— What you will do —
Copy out all the items below, swapping the word "Bitcoin" for "Ethereum" and leaving everything else as it is.

— Data rows —
┌──
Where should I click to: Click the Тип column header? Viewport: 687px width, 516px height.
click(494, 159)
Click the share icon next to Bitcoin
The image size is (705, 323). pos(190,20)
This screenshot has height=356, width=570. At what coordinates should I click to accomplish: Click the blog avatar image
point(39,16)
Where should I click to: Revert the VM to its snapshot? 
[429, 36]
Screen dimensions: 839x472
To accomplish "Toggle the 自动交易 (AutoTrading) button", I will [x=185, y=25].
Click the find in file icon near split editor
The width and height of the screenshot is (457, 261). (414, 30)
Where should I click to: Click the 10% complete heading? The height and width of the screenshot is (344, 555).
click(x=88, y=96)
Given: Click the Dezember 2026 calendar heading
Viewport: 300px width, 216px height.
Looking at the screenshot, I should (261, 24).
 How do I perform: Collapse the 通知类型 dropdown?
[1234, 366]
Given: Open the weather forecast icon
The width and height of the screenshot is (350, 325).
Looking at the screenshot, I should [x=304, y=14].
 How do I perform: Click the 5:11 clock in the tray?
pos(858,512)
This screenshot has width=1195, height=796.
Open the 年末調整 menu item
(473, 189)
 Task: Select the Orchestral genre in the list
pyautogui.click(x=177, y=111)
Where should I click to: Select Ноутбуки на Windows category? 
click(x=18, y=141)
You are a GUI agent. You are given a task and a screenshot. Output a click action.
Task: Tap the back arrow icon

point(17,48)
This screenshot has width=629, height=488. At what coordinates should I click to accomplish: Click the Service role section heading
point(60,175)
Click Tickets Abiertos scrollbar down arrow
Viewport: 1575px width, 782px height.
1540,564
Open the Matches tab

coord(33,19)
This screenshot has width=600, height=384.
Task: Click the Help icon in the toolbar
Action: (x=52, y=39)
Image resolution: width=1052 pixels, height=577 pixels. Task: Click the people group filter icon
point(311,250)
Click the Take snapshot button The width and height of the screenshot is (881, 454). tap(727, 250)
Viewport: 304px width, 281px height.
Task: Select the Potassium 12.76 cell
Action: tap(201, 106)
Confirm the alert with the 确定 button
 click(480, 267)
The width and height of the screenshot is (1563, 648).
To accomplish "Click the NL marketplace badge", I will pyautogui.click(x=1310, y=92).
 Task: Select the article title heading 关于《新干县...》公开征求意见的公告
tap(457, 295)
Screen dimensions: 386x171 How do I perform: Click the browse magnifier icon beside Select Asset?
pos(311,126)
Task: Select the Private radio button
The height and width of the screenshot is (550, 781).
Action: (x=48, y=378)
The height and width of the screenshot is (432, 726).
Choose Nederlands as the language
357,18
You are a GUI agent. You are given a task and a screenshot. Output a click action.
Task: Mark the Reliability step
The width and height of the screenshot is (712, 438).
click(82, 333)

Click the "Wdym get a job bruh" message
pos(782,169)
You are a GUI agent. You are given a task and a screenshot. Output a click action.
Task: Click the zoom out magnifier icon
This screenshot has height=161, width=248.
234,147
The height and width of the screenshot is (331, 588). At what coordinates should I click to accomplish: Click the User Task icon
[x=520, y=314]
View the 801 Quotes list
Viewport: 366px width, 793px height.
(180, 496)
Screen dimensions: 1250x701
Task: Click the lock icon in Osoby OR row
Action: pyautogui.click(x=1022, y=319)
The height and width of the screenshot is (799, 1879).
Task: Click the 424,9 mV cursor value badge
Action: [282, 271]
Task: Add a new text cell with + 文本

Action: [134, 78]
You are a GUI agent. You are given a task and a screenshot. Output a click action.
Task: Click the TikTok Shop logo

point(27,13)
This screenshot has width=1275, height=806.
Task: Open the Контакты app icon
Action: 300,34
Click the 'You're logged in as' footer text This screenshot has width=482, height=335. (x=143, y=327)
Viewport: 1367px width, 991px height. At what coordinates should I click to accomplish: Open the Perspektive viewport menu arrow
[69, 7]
└──
— Complete response —
Where should I click to: Click the Тип column header? Viewport: 687px width, 516px height.
click(494, 159)
Click the share icon next to Ethereum
The image size is (705, 323). pos(190,20)
This screenshot has height=356, width=570. At what coordinates should I click to accomplish: Click the blog avatar image
point(39,16)
Where should I click to: Revert the VM to its snapshot? 
[429, 36]
Screen dimensions: 839x472
To accomplish "Toggle the 自动交易 (AutoTrading) button", I will [x=185, y=25].
Click the find in file icon near split editor
The width and height of the screenshot is (457, 261). (414, 30)
Where should I click to: Click the 10% complete heading? The height and width of the screenshot is (344, 555).
click(x=88, y=96)
Given: Click the Dezember 2026 calendar heading
Viewport: 300px width, 216px height.
Looking at the screenshot, I should (261, 24).
 How do I perform: Collapse the 通知类型 dropdown?
[1234, 366]
Given: Open the weather forecast icon
The width and height of the screenshot is (350, 325).
Looking at the screenshot, I should [x=304, y=14].
 How do I perform: Click the 5:11 clock in the tray?
pos(858,512)
This screenshot has width=1195, height=796.
Open the 年末調整 menu item
(473, 189)
 Task: Select the Orchestral genre in the list
pyautogui.click(x=177, y=111)
Where should I click to: Select Ноутбуки на Windows category? 
click(x=18, y=141)
You are a GUI agent. You are given a task and a screenshot. Output a click action.
Task: Tap the back arrow icon

point(17,48)
This screenshot has width=629, height=488. At what coordinates should I click to accomplish: Click the Service role section heading
point(60,175)
Click Tickets Abiertos scrollbar down arrow
Viewport: 1575px width, 782px height.
1540,564
Open the Matches tab

coord(33,19)
This screenshot has width=600, height=384.
Task: Click the Help icon in the toolbar
Action: (x=52, y=39)
Image resolution: width=1052 pixels, height=577 pixels. Task: Click the people group filter icon
point(311,250)
Click the Take snapshot button The width and height of the screenshot is (881, 454). tap(727, 250)
Viewport: 304px width, 281px height.
Task: Select the Potassium 12.76 cell
Action: tap(201, 106)
Confirm the alert with the 确定 button
 click(480, 267)
The width and height of the screenshot is (1563, 648).
To accomplish "Click the NL marketplace badge", I will pyautogui.click(x=1310, y=92).
 Task: Select the article title heading 关于《新干县...》公开征求意见的公告
tap(457, 295)
Screen dimensions: 386x171 How do I perform: Click the browse magnifier icon beside Select Asset?
pos(311,126)
Task: Select the Private radio button
The height and width of the screenshot is (550, 781).
Action: (x=48, y=378)
The height and width of the screenshot is (432, 726).
Choose Nederlands as the language
357,18
You are a GUI agent. You are given a task and a screenshot. Output a click action.
Task: Mark the Reliability step
The width and height of the screenshot is (712, 438).
click(82, 333)

Click the "Wdym get a job bruh" message
pos(782,169)
You are a GUI agent. You are given a task and a screenshot. Output a click action.
Task: Click the zoom out magnifier icon
This screenshot has height=161, width=248.
234,147
The height and width of the screenshot is (331, 588). At what coordinates should I click to accomplish: Click the User Task icon
[x=520, y=314]
View the 801 Quotes list
Viewport: 366px width, 793px height.
(180, 496)
Screen dimensions: 1250x701
Task: Click the lock icon in Osoby OR row
Action: pyautogui.click(x=1022, y=319)
The height and width of the screenshot is (799, 1879).
Task: Click the 424,9 mV cursor value badge
Action: [282, 271]
Task: Add a new text cell with + 文本

Action: [134, 78]
You are a GUI agent. You are given a task and a screenshot. Output a click action.
Task: Click the TikTok Shop logo

point(27,13)
This screenshot has width=1275, height=806.
Task: Open the Контакты app icon
Action: 300,34
Click the 'You're logged in as' footer text This screenshot has width=482, height=335. (x=143, y=327)
Viewport: 1367px width, 991px height. At what coordinates should I click to accomplish: Open the Perspektive viewport menu arrow
[69, 7]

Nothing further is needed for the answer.